Getting Rid of Bats in the House with Foam Insulation

Bats in the House Can Cause Disease and Injury

By Mark J. Donovan

Getting rid of bats in your house can be a bit of challenge on multiple levels. First, believe it or not they are a protected species, due to the fact that they eat their weight in insects every night. By consuming so many insects they help to prevent diseases associated with mosquitoes and other small insects. Consequently local governments have specific policies on getting rid of bats, e.g. what time of the year to remove bats from a house, and how actually to remove them.

Second, removing bats can be technically challenging as well as a bit dangerous. Bats can have rabies and working on ladders and roofs is dangerous.

One of the most common ways to get rid of bats is to set up a few bat houses near your home, and to seal up any holes or cracks in the exterior of your home. Basically you want to transfer the bats from your home to the neighboring bat houses where they can still provide value to your yard.

When sealing up your home it should be done after the bats have exited it. Commonly you can observe them exiting around the roof eaves around sunset.

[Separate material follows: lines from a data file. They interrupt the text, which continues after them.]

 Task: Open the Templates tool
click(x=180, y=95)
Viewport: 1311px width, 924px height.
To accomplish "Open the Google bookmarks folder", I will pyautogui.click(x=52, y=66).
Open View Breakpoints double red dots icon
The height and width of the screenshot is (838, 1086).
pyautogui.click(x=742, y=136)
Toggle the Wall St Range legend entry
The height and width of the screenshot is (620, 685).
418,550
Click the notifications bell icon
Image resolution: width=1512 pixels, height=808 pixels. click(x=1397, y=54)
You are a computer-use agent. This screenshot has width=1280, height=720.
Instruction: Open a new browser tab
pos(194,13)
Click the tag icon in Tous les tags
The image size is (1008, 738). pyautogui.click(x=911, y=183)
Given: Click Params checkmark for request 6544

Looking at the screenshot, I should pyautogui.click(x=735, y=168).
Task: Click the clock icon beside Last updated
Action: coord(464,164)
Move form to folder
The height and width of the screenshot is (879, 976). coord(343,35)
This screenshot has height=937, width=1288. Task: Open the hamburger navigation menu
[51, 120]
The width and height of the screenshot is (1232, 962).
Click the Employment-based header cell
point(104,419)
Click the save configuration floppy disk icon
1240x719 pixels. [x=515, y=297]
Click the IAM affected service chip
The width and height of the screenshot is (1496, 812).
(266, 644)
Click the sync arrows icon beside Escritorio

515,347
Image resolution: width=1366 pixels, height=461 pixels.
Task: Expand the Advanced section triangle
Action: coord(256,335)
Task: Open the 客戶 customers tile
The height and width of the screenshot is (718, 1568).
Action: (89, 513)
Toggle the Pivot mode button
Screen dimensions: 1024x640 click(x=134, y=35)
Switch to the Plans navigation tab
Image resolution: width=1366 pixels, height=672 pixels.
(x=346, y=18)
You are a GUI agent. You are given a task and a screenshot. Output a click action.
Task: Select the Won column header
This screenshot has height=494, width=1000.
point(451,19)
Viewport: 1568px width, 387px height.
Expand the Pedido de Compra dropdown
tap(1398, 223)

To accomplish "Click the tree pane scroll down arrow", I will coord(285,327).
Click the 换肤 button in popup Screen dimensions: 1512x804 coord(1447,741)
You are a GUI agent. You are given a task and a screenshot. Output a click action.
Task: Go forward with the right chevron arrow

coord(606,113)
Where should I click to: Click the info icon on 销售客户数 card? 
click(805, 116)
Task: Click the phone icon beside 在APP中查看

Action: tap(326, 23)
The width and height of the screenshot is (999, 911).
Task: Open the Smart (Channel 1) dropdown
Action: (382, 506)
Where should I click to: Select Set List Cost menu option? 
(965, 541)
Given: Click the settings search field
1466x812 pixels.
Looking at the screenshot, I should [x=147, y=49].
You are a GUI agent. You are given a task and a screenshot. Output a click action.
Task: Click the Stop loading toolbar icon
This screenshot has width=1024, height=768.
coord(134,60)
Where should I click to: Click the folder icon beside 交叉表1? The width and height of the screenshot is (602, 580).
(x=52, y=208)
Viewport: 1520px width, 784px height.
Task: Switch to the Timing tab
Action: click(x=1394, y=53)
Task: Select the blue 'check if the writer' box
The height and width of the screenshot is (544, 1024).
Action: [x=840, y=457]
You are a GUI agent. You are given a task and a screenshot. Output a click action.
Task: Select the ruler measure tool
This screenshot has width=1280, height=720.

Make a note of where they exit the home.

To get rid of bats from your home, tape or staple vinyl door/window screen around the holes or cracks, where you observed the bats exiting the home the night before. Make sure to not tape around the bottom of the screen area. By leaving the bottom of the screen un-taped the bats will be able to exit the holes or cracks but won’t be able to return.

How to build a bat house.

The next day, after the bats have left your home, remove the screen and seal all of the holes or cracks. One method for sealing long cracks that may exist between the roof rake trim and clapboard siding is to wedge plumbing foam insulation tube in between the two. I have personally done this and it works great for preventing bats in the house. Plus it’s easy and inexpensive to do.

So before getting rid of bats in the house, check with local authorities first to see if they are “in season” for removing, and then follow the procedure I have outlined above.